Start at the line holding "Unit Testing Tutorial (1455, 1236)". Write out that line and each one after it to the end of the data, unchanged.

══ Supplied information ══

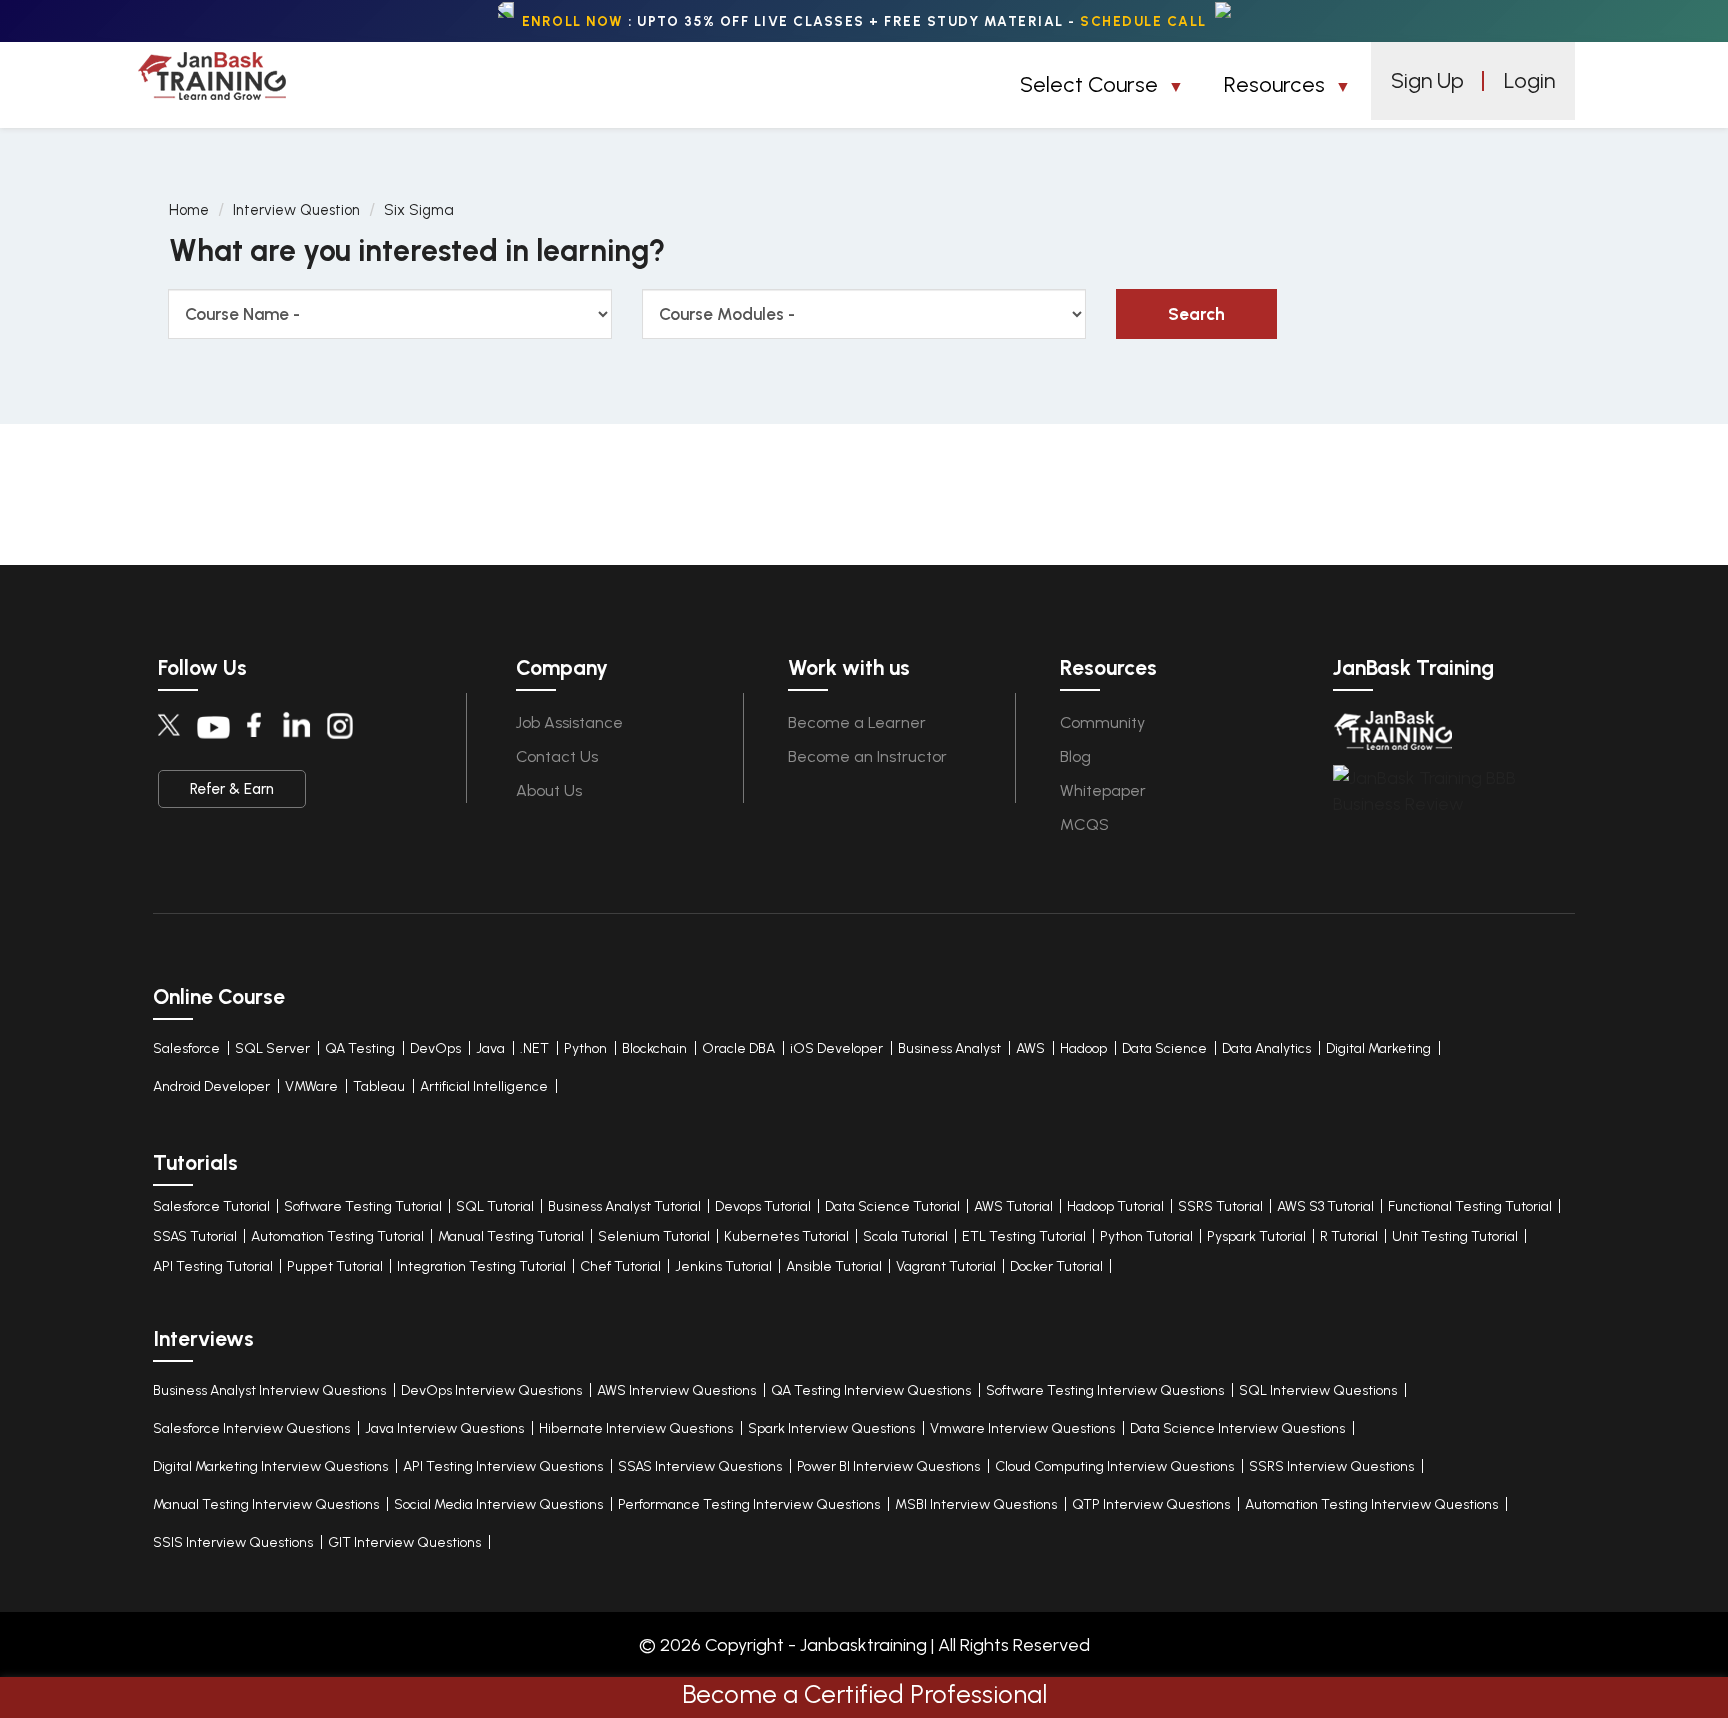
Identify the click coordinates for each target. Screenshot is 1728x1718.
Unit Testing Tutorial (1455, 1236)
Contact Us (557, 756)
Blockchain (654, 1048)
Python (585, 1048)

═══

▶ **Task result**:
Unit Testing Tutorial (1455, 1236)
Contact Us (557, 756)
Blockchain (654, 1048)
Python (585, 1048)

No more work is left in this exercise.